Per quale ragione Enrico Letta ha buona stampa

Tutti quelli che si occupano dei media e di comunicazione dovrebbero provare all’inizio del 2023 a rispondere alla seguente domanda che un articolo di Francesco Cundari su Linkiesta ha formulato. Come è possibile che Enrico Letta abbia così buona stampa, dopo tutto quello ha fatto al pd, quando due ex segretari come Bersani e Renzi sono stati rimossi per molto meno e Zingaretti ha lasciato la segreteria schifato?

Invece di pilotare il Pd fuori dal vicolo cieco in cui l’aveva cacciato Zingaretti, infatti, Letta non ha fatto altro che confermarne tutte le scelte di fondo. Ragion per cui, peraltro, nessuno ha più capito per quale ragione il Pd non potesse tenersi Zingaretti. Dopo avere portato il Pd al minimo storico (sia pure camuffato dalla scelta di aprire la lista anche ad Articolo 1 e ad altri soggetti minori, con i quali ha raggiunto comunque un non ragguardevole 19,1 per cento, cioè 0,4 punti in più del 2018), Enrico Letta ha potuto annunciare l’intenzione di restare al suo posto altri cinque o sei mesi per organizzare niente di meno che la rifondazione del partito, senza che praticamente nessuno ci trovasse niente da ridire.

Letta è coccolato dalla stampa, invece dal giorno della sua elezione a segretario del Pd nel 2009 fino alle dimissioni nel 2013, Pier Luigi Bersani ha goduto di pessima stampa. La caricatura del burocrate di partito, grigio, noioso e incapace di comunicare lo ha perseguitato sin dal primo giorno e ha contribuito non poco a facilitare l’ascesa di Matteo Renzi, che in quello stesso periodo raccoglieva un successo di critica incontenibile (meno di pubblico, tanto è vero che le primarie contro il grigio Bersani, nel 2012, le perse 60 a 40).

In compenso, da quando la sua stella ha cominciato a declinare, nessuno ha goduto di un trattamento peggiore del leader di Italia Viva sui mezzi di comunicazione (almeno dai tempi di Tangentopoli in poi); mentre, per una strana simmetria dei loro destini, proprio il grigio Bersani diventava il cocco di giornali e talk show che è ancora oggi che non conta nulla.
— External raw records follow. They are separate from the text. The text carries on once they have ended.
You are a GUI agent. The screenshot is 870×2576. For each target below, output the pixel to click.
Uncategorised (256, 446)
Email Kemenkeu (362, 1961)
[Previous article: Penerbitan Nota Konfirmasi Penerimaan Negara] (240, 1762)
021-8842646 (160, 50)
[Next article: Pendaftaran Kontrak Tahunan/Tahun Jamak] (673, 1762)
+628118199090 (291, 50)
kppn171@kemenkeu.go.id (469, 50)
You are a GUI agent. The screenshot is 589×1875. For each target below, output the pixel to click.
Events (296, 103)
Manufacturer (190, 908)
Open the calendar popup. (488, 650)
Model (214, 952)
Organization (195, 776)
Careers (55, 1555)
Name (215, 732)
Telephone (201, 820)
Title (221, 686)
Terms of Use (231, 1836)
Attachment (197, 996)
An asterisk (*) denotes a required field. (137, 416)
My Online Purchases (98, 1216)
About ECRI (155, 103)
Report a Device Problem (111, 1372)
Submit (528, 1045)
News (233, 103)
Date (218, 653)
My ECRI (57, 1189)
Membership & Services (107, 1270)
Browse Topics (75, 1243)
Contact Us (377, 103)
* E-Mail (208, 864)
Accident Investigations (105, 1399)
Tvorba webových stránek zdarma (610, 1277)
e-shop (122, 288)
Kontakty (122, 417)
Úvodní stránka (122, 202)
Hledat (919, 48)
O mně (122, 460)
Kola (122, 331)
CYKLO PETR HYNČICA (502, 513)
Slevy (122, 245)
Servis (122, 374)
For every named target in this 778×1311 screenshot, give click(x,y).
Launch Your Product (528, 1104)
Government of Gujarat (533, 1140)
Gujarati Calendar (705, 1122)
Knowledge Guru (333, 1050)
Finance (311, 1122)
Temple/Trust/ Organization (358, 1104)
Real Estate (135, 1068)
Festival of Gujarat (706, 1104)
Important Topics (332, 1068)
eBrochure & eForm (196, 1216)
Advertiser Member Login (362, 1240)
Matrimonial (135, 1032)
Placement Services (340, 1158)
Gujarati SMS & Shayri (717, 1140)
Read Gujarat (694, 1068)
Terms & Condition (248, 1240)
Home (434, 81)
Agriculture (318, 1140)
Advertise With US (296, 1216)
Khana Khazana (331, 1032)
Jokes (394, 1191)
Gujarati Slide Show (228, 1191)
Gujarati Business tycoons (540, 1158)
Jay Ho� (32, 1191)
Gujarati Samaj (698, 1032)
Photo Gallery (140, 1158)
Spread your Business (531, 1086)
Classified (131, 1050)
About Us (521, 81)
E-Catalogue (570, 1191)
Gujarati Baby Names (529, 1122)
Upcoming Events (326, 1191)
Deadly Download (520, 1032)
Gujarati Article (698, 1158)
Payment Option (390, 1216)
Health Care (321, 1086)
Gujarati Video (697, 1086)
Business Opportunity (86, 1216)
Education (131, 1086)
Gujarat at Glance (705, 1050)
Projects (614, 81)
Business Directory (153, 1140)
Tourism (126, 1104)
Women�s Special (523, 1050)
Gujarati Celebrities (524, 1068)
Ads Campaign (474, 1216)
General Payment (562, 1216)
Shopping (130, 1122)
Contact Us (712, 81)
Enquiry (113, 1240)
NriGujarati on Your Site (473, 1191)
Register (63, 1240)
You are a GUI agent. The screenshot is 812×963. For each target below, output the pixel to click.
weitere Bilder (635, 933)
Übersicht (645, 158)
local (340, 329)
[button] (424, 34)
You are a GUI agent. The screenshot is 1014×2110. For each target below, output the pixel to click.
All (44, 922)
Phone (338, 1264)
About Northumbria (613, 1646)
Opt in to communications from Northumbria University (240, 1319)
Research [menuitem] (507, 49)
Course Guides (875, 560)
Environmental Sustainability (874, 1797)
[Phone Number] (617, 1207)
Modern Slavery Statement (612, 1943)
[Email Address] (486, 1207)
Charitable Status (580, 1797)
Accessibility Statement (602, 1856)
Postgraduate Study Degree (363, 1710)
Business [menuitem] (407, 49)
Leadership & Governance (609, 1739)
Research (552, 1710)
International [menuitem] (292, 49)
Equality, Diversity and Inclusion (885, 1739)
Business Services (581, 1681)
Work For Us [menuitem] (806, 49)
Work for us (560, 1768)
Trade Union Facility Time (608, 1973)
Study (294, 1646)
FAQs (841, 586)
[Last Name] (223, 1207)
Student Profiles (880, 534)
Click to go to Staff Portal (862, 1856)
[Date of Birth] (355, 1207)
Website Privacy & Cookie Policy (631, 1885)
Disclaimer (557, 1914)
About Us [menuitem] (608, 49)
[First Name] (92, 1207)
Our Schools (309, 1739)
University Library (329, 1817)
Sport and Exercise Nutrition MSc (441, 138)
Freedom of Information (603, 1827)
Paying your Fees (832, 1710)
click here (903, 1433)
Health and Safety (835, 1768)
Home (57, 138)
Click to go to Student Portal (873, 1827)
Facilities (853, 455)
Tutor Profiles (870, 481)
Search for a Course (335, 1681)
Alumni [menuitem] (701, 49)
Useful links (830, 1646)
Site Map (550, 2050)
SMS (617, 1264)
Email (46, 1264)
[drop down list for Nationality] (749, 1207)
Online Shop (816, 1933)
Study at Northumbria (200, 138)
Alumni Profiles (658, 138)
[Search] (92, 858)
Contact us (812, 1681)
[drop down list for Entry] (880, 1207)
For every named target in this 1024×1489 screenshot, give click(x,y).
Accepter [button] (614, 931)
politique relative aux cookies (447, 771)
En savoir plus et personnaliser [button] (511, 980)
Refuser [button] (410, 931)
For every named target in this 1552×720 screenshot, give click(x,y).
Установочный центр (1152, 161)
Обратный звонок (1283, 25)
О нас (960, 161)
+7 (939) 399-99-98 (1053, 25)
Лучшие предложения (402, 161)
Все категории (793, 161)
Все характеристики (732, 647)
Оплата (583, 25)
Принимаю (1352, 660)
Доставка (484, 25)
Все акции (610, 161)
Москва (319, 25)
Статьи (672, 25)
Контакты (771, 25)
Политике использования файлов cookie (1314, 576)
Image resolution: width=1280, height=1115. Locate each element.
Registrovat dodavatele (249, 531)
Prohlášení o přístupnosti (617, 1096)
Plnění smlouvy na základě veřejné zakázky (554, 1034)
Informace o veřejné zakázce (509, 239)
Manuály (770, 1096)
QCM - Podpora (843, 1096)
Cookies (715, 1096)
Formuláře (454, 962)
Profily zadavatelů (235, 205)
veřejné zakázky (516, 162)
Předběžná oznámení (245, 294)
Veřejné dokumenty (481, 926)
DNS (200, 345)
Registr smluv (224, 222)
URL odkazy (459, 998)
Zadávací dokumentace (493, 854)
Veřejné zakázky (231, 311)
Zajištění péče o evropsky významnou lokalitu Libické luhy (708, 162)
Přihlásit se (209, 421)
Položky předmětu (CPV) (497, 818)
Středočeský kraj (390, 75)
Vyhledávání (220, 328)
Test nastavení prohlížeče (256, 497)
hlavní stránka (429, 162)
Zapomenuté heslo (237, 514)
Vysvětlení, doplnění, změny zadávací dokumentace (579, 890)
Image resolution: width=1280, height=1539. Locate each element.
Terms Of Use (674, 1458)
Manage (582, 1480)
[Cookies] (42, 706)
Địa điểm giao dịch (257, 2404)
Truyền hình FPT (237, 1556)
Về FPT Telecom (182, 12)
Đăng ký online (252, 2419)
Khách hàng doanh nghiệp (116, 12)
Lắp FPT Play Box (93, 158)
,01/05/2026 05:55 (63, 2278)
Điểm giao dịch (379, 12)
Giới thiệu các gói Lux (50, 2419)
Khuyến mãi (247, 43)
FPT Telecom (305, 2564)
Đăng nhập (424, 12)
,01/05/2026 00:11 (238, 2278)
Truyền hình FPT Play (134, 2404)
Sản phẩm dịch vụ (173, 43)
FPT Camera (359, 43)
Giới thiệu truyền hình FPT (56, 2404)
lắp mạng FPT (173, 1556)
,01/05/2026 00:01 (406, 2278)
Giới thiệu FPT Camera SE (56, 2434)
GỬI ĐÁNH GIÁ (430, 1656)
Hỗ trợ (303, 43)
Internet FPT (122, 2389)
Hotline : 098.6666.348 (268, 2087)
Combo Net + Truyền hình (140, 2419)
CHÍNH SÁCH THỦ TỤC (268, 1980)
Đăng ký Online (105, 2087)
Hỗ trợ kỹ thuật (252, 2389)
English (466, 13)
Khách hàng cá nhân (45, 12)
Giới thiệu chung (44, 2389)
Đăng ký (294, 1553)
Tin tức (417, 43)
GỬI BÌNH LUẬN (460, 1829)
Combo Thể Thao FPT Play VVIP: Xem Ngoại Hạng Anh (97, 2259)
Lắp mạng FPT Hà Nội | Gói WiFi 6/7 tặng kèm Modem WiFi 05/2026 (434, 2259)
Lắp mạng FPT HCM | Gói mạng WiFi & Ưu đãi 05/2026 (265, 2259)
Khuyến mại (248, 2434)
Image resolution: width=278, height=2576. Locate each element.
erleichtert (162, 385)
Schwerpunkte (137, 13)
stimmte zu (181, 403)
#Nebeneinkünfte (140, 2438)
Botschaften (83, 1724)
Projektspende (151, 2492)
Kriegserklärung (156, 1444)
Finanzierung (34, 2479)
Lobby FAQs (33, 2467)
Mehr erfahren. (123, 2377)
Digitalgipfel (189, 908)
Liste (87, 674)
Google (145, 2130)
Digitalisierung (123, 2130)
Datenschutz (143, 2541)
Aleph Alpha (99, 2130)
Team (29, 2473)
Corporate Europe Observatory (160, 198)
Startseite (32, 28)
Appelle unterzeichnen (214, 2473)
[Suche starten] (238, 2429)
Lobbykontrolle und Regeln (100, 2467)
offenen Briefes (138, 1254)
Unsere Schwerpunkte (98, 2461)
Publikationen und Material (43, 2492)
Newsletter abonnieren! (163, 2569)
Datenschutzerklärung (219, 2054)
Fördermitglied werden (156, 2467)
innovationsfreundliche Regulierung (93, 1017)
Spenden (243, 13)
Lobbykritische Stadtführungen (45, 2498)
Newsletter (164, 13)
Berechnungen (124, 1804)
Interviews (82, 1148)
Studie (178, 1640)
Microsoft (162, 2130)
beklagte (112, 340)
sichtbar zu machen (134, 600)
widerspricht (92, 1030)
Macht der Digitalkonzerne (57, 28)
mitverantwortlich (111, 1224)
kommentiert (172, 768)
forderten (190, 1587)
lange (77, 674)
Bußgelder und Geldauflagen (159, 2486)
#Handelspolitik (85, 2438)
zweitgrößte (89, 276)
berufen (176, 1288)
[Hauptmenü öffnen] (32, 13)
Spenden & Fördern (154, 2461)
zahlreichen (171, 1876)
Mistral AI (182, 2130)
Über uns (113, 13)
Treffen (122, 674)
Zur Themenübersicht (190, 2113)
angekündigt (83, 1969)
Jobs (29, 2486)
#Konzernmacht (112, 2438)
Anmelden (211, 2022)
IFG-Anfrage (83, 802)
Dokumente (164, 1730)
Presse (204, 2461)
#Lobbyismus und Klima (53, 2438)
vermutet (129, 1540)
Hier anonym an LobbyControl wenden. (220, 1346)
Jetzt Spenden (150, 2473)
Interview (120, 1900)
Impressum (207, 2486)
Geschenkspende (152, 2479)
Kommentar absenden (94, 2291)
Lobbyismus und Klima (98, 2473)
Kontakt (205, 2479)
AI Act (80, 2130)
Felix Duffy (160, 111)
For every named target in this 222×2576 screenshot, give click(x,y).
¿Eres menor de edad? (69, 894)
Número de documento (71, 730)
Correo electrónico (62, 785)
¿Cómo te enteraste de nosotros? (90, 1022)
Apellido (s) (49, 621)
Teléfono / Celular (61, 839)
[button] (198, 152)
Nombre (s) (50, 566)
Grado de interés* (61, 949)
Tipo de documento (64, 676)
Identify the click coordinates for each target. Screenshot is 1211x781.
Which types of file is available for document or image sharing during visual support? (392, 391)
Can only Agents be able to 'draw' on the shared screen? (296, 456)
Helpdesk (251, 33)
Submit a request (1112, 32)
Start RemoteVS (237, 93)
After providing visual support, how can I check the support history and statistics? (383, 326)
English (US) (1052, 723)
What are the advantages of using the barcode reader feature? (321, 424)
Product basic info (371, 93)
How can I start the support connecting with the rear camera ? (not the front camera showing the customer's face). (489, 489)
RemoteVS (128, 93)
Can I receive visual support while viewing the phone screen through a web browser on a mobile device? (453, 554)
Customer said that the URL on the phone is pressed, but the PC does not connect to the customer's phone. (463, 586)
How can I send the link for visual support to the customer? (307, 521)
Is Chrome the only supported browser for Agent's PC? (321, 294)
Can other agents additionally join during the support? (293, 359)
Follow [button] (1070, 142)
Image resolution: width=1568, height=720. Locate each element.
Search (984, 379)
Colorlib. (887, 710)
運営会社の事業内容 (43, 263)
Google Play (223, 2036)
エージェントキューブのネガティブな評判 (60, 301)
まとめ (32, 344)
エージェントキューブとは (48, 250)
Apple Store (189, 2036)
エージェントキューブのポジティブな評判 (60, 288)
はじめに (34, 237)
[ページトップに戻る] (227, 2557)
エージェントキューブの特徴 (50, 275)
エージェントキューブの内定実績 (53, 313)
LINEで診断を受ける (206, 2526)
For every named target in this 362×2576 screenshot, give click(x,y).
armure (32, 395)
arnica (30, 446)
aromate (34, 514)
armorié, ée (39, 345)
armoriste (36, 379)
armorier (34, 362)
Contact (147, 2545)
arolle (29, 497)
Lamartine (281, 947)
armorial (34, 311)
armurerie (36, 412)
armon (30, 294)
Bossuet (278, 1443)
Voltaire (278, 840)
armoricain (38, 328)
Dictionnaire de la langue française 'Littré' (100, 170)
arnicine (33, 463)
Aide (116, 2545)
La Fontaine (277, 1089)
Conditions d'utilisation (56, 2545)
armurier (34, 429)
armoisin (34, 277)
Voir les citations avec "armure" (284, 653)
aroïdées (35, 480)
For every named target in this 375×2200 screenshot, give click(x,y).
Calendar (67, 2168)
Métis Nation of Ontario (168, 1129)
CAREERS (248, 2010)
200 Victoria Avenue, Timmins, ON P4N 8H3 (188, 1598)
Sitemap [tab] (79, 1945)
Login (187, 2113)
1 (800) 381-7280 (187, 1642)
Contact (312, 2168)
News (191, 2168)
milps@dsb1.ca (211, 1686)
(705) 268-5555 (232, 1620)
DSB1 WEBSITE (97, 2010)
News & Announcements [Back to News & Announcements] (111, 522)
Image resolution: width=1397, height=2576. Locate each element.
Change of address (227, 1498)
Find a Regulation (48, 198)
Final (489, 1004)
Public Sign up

Da segretario del Pd, Bersani è stato impiccato a qualunque fesseria, a cominciare dal celeberrimo video del giaguaro, una scemenza cui gli avversari interni e gli editorialisti antipatizzanti hanno dedicato analisi minuziose, specialmente dopo la non-vittoria elettorale, neanche fosse stato il Watergate.

L’elenco delle fesserie cui hanno impiccato Renzi, una volta che la fortuna ha girato, è lungo: dall’aumento dei sacchetti di plastica nei supermercati al complotto della Jp Morgan (se non vi ricordate nemmeno di che si tratti, l’unica cosa che posso dirvi è: appunto). Entrambi i leader sono usciti di scena, perlomeno come segretari del Pd, tra salve di fischi e critiche feroci.

Eppure nessuno allora, almeno tra gli osservatori in buona fede, poteva avere il minimo dubbio sul fatto che il Partito democratico sarebbe sopravvissuto, e infatti in entrambi i casi non solo è sopravvissuto, ma se l’è passata anche piuttosto bene, governando per la quasi totalità del tempo, circa nove anni su dieci dal 2013 a oggi.

Sfido chiunque a dire lo stesso della condizione in cui Letta lascia il Pd (quando si deciderà a lasciarlo). Eppure nessuno, né tra i commentatori né tra i dirigenti, e nemmeno tra coloro che aspirano a prenderne il posto, ha avuto finora il coraggio di dire che il re è nudo, far scoppiare la bolla, discutere seriamente di quel che è accaduto con un grado di sincerità e anche di brutalità minimamente proporzionato alla gravità della situazione.

Qualcuno invita a discutere delle responsabilità di Renzi (che se ne è andato nel 2019), qualcuno della crisi del capitalismo neoliberista (neanche questa, obiettivamente, una novità dell’ultimo minuto), qualcuno del ruolo dei sindaci e qualcun altro del voto online, cioè di come mascherare sin d’ora anche l’ennesimo, prevedibile fiasco: quello dell’affluenza ai gazebo. Altri due mesi così, e viene da pensare che i sondaggi di oggi sul pd sembreranno persino ottimisti.